*TASK DIRECTIONS*:
What you give back must match the records below exactly.

*SOURCE RECORDS*:
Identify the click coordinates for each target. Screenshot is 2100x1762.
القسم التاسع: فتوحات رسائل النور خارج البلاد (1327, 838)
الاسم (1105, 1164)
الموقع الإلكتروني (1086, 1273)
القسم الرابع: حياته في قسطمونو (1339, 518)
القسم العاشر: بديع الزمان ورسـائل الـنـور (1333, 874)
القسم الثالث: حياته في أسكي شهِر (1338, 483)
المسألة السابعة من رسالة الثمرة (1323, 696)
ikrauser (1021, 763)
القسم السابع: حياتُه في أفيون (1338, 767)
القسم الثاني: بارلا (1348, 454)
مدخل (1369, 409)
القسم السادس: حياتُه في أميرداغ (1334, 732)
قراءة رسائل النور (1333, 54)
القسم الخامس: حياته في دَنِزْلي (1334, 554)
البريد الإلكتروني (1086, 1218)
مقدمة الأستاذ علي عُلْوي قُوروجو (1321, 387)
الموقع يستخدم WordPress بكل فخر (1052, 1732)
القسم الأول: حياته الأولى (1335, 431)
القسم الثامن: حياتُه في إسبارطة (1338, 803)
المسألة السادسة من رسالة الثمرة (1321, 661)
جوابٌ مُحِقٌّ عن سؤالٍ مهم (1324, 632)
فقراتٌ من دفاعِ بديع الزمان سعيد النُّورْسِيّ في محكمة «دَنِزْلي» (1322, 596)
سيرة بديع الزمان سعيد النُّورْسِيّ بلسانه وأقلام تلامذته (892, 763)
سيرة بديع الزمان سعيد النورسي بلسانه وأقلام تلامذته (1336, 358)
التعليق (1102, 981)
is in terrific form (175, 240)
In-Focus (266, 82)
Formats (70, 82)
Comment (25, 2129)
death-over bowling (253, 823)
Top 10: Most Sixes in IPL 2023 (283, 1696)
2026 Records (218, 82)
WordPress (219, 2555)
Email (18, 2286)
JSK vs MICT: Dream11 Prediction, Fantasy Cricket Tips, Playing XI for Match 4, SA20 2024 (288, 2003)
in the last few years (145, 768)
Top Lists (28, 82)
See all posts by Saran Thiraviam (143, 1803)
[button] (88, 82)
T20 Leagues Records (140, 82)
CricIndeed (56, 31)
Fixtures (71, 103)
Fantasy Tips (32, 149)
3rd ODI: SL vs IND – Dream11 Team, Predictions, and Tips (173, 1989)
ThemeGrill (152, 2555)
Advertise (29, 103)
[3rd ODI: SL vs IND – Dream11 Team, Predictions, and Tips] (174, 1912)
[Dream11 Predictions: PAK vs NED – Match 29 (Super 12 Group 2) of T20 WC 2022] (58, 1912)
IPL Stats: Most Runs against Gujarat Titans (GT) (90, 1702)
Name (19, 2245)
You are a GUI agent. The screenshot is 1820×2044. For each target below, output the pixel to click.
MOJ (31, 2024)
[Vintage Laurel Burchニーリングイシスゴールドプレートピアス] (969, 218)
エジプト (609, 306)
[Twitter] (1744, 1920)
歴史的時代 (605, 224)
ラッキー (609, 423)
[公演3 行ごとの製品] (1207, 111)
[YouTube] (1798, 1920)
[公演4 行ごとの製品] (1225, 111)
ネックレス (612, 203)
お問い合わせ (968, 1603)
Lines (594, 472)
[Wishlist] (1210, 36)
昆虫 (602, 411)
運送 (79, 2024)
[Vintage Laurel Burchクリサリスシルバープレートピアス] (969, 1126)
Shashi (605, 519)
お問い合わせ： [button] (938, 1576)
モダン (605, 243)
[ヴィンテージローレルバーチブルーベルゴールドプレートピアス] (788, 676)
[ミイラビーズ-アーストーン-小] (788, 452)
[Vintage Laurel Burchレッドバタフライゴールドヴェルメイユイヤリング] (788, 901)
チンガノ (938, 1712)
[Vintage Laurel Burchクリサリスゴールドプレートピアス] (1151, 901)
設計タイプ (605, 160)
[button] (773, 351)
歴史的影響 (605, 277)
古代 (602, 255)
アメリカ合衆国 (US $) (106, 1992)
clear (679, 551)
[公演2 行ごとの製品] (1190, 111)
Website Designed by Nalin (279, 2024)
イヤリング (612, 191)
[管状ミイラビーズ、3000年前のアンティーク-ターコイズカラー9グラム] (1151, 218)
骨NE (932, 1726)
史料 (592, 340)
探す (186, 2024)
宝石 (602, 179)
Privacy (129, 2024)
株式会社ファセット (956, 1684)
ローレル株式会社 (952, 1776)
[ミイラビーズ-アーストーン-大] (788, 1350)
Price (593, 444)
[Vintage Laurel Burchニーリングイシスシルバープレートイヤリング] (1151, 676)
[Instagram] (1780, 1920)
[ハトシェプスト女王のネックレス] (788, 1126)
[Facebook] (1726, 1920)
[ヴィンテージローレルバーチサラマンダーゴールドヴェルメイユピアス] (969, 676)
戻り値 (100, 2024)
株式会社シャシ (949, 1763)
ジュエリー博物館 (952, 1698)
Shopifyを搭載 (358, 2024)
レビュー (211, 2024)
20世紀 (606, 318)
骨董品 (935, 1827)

*ANSWER TO THE EXERCISE*:
Identify the click coordinates for each target. Screenshot is 2100x1762.
القسم التاسع: فتوحات رسائل النور خارج البلاد (1327, 838)
الاسم (1105, 1164)
الموقع الإلكتروني (1086, 1273)
القسم الرابع: حياته في قسطمونو (1339, 518)
القسم العاشر: بديع الزمان ورسـائل الـنـور (1333, 874)
القسم الثالث: حياته في أسكي شهِر (1338, 483)
المسألة السابعة من رسالة الثمرة (1323, 696)
ikrauser (1021, 763)
القسم السابع: حياتُه في أفيون (1338, 767)
القسم الثاني: بارلا (1348, 454)
مدخل (1369, 409)
القسم السادس: حياتُه في أميرداغ (1334, 732)
قراءة رسائل النور (1333, 54)
القسم الخامس: حياته في دَنِزْلي (1334, 554)
البريد الإلكتروني (1086, 1218)
مقدمة الأستاذ علي عُلْوي قُوروجو (1321, 387)
الموقع يستخدم WordPress بكل فخر (1052, 1732)
القسم الأول: حياته الأولى (1335, 431)
القسم الثامن: حياتُه في إسبارطة (1338, 803)
المسألة السادسة من رسالة الثمرة (1321, 661)
جوابٌ مُحِقٌّ عن سؤالٍ مهم (1324, 632)
فقراتٌ من دفاعِ بديع الزمان سعيد النُّورْسِيّ في محكمة «دَنِزْلي» (1322, 596)
سيرة بديع الزمان سعيد النُّورْسِيّ بلسانه وأقلام تلامذته (892, 763)
سيرة بديع الزمان سعيد النورسي بلسانه وأقلام تلامذته (1336, 358)
التعليق (1102, 981)
is in terrific form (175, 240)
In-Focus (266, 82)
Formats (70, 82)
Comment (25, 2129)
death-over bowling (253, 823)
Top 10: Most Sixes in IPL 2023 (283, 1696)
2026 Records (218, 82)
WordPress (219, 2555)
Email (18, 2286)
JSK vs MICT: Dream11 Prediction, Fantasy Cricket Tips, Playing XI for Match 4, SA20 2024 (288, 2003)
in the last few years (145, 768)
Top Lists (28, 82)
See all posts by Saran Thiraviam (143, 1803)
[button] (88, 82)
T20 Leagues Records (140, 82)
CricIndeed (56, 31)
Fixtures (71, 103)
Fantasy Tips (32, 149)
3rd ODI: SL vs IND – Dream11 Team, Predictions, and Tips (173, 1989)
ThemeGrill (152, 2555)
Advertise (29, 103)
[3rd ODI: SL vs IND – Dream11 Team, Predictions, and Tips] (174, 1912)
[Dream11 Predictions: PAK vs NED – Match 29 (Super 12 Group 2) of T20 WC 2022] (58, 1912)
IPL Stats: Most Runs against Gujarat Titans (GT) (90, 1702)
Name (19, 2245)
You are a GUI agent. The screenshot is 1820×2044. For each target below, output the pixel to click.
MOJ (31, 2024)
[Vintage Laurel Burchニーリングイシスゴールドプレートピアス] (969, 218)
エジプト (609, 306)
[Twitter] (1744, 1920)
歴史的時代 (605, 224)
ラッキー (609, 423)
[公演3 行ごとの製品] (1207, 111)
[YouTube] (1798, 1920)
[公演4 行ごとの製品] (1225, 111)
ネックレス (612, 203)
お問い合わせ (968, 1603)
Lines (594, 472)
[Wishlist] (1210, 36)
昆虫 (602, 411)
運送 (79, 2024)
[Vintage Laurel Burchクリサリスシルバープレートピアス] (969, 1126)
Shashi (605, 519)
お問い合わせ： [button] (938, 1576)
モダン (605, 243)
[ヴィンテージローレルバーチブルーベルゴールドプレートピアス] (788, 676)
[ミイラビーズ-アーストーン-小] (788, 452)
[Vintage Laurel Burchレッドバタフライゴールドヴェルメイユイヤリング] (788, 901)
チンガノ (938, 1712)
[Vintage Laurel Burchクリサリスゴールドプレートピアス] (1151, 901)
設計タイプ (605, 160)
[button] (773, 351)
歴史的影響 (605, 277)
古代 (602, 255)
アメリカ合衆国 (US $) (106, 1992)
clear (679, 551)
[公演2 行ごとの製品] (1190, 111)
Website Designed by Nalin (279, 2024)
イヤリング (612, 191)
[管状ミイラビーズ、3000年前のアンティーク-ターコイズカラー9グラム] (1151, 218)
骨NE (932, 1726)
史料 (592, 340)
探す (186, 2024)
宝石 (602, 179)
Privacy (129, 2024)
株式会社ファセット (956, 1684)
ローレル株式会社 (952, 1776)
[ミイラビーズ-アーストーン-大] (788, 1350)
Price (593, 444)
[Vintage Laurel Burchニーリングイシスシルバープレートイヤリング] (1151, 676)
[Instagram] (1780, 1920)
[ハトシェプスト女王のネックレス] (788, 1126)
[Facebook] (1726, 1920)
[ヴィンテージローレルバーチサラマンダーゴールドヴェルメイユピアス] (969, 676)
戻り値 (100, 2024)
株式会社シャシ (949, 1763)
ジュエリー博物館 (952, 1698)
Shopifyを搭載 (358, 2024)
レビュー (211, 2024)
20世紀 (606, 318)
骨董品 (935, 1827)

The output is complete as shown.